Assange avoided immediate extradition to the United States in March following a request from the Supreme Court in London to obtain more guarantees from Washington in relation to the prisoner. If the United States does not provide the requested evidence, the activist could appeal his extradition at a hearing in May.

For US authorities, the journalist and founder of the aforementioned anti-secret site in 2006 put lives at risk by publishing classified military documents provided to him by former army intelligence analyst Chelsea Manning in 2010 and 2011.

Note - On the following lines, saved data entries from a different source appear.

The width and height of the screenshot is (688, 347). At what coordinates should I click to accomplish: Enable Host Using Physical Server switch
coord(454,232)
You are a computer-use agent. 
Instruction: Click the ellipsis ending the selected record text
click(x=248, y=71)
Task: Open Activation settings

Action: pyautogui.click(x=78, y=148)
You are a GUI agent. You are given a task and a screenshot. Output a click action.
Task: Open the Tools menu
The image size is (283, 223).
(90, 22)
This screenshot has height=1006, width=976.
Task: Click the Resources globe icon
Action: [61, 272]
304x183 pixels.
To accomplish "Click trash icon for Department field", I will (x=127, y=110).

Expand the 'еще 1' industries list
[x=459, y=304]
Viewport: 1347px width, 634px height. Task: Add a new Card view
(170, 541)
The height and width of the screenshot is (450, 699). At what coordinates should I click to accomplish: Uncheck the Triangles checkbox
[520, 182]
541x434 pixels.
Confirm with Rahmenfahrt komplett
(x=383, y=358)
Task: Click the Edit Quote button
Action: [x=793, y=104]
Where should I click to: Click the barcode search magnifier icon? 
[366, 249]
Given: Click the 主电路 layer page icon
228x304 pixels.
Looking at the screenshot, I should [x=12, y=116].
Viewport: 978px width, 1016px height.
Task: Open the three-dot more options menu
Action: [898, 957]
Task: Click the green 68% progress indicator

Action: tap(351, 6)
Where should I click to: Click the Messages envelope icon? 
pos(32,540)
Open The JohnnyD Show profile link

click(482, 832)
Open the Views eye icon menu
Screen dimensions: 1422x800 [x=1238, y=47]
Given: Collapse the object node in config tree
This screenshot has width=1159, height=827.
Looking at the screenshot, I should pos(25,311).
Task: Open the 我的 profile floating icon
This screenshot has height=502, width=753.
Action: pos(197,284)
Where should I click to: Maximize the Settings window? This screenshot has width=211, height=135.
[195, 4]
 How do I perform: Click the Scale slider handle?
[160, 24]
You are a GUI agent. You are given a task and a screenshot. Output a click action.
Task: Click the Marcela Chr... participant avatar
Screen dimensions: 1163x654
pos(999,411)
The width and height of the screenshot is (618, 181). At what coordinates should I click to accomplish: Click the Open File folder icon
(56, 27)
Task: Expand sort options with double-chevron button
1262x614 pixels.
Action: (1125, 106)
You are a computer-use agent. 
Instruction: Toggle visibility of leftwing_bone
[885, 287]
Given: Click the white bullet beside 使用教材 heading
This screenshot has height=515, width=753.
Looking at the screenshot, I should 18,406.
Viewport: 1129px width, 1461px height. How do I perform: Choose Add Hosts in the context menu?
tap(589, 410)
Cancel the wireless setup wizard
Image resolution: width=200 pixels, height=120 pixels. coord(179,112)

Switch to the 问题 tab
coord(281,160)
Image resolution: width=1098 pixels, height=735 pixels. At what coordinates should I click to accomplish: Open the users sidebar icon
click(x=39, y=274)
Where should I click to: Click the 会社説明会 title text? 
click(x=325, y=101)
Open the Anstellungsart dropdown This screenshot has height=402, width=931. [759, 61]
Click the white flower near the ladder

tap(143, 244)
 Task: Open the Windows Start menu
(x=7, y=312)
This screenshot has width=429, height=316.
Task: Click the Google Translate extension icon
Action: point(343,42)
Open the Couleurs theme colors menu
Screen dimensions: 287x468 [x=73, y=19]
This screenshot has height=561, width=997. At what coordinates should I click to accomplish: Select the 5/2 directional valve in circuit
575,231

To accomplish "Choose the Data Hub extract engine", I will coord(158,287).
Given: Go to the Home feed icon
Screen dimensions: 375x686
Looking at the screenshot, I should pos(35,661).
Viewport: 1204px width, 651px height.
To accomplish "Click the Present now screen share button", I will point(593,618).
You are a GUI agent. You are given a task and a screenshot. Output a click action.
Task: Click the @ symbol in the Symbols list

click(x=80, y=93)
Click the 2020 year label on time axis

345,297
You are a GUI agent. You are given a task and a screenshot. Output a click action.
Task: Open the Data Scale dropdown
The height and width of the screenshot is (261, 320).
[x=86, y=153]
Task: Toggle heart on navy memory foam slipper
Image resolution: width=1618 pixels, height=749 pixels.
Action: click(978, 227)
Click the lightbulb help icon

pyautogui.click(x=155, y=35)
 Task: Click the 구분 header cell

Virginia prosecutors in 2019 charged Assange, 52, with, among other crimes, conspiracy to attempt to hack a computer in connection with the 2010 release of sensitive military material he obtained through Manning and 17 additional charges under the Act. of Espionage.

Each of the charges would carry a potential sentence of 10 years in prison, meaning that, if convicted, Assange could receive a sentence of up to 175 years behind bars.

His case raised a strong international movement in favor of his release in the midst of the fight against extradition.

The last five years of his life have been spent in Belmarsh prison in London, and for seven years he was a political refugee in the Ecuadorian embassy in the UK capital.